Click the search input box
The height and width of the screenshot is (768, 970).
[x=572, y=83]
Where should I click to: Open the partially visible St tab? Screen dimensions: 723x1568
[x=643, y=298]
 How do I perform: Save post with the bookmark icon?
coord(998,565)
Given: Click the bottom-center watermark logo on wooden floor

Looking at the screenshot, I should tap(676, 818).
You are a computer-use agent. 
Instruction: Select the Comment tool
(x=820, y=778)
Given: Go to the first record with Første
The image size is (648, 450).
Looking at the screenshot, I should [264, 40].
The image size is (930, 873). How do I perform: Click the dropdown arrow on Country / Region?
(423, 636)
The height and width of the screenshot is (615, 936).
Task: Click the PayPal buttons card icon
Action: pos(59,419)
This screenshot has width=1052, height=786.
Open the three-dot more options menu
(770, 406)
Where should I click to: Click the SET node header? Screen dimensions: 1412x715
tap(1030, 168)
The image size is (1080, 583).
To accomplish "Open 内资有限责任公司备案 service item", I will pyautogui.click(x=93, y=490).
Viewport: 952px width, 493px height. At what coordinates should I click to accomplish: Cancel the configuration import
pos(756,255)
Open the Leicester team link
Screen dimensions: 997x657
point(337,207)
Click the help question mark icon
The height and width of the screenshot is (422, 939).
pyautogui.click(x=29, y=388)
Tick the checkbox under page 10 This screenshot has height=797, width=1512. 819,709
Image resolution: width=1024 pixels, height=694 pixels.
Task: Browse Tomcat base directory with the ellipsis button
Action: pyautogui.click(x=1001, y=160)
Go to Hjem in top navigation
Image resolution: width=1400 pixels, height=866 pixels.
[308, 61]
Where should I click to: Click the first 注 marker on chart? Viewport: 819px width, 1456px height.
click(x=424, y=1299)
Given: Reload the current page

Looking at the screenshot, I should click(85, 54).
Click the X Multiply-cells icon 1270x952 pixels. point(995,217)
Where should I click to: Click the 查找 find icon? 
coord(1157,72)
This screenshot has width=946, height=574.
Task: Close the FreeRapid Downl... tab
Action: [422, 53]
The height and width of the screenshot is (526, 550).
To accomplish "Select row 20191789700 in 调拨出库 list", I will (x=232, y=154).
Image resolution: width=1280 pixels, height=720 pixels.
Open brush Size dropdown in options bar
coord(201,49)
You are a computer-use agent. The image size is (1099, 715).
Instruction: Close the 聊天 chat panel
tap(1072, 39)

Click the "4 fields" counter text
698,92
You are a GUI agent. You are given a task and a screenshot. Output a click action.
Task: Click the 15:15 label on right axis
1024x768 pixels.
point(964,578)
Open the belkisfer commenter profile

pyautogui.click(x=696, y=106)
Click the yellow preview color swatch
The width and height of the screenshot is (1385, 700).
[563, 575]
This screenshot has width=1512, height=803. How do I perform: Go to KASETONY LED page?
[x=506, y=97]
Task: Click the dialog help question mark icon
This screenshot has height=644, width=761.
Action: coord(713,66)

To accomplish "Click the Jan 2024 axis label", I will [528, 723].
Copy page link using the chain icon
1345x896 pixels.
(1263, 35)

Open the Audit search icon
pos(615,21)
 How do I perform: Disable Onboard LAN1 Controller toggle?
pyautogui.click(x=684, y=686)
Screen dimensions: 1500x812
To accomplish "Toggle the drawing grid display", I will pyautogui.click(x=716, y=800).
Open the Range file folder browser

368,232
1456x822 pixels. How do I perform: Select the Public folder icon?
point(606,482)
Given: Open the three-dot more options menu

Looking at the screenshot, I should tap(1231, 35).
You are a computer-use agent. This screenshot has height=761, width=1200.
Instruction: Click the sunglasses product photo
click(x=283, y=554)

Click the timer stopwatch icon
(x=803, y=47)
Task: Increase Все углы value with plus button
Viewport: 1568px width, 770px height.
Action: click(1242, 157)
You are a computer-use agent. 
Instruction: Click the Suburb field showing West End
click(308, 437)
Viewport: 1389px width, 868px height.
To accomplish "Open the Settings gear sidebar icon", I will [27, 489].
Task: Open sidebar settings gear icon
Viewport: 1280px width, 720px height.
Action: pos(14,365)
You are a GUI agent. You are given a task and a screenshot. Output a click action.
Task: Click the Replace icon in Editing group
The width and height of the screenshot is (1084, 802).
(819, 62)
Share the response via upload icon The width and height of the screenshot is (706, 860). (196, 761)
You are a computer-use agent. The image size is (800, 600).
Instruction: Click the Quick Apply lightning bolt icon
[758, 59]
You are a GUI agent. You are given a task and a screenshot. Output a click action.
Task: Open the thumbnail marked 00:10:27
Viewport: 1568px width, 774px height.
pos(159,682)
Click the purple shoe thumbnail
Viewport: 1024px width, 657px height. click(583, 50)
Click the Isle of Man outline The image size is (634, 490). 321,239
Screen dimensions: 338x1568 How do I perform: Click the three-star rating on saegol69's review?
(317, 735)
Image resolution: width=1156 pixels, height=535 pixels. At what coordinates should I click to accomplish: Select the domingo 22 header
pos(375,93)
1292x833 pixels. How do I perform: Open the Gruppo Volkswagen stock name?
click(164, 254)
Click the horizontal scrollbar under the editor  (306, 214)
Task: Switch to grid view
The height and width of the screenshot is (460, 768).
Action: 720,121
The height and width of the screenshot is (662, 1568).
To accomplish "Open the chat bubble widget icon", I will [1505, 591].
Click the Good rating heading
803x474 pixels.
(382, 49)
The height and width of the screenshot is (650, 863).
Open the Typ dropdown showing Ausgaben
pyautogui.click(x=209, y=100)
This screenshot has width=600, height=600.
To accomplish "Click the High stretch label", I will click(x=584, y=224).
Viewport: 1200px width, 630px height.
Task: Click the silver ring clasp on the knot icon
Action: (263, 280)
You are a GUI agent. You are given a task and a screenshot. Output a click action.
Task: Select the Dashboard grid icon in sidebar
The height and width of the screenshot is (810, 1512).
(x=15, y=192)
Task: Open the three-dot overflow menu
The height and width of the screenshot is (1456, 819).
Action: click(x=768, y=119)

Stated problem: Copy the rows from the start through the line holding "coord(998,565)", inclusive, reproducing each line unchanged.

Solution for this task:
Click the search input box
The height and width of the screenshot is (768, 970).
[x=572, y=83]
Where should I click to: Open the partially visible St tab? Screen dimensions: 723x1568
[x=643, y=298]
 How do I perform: Save post with the bookmark icon?
coord(998,565)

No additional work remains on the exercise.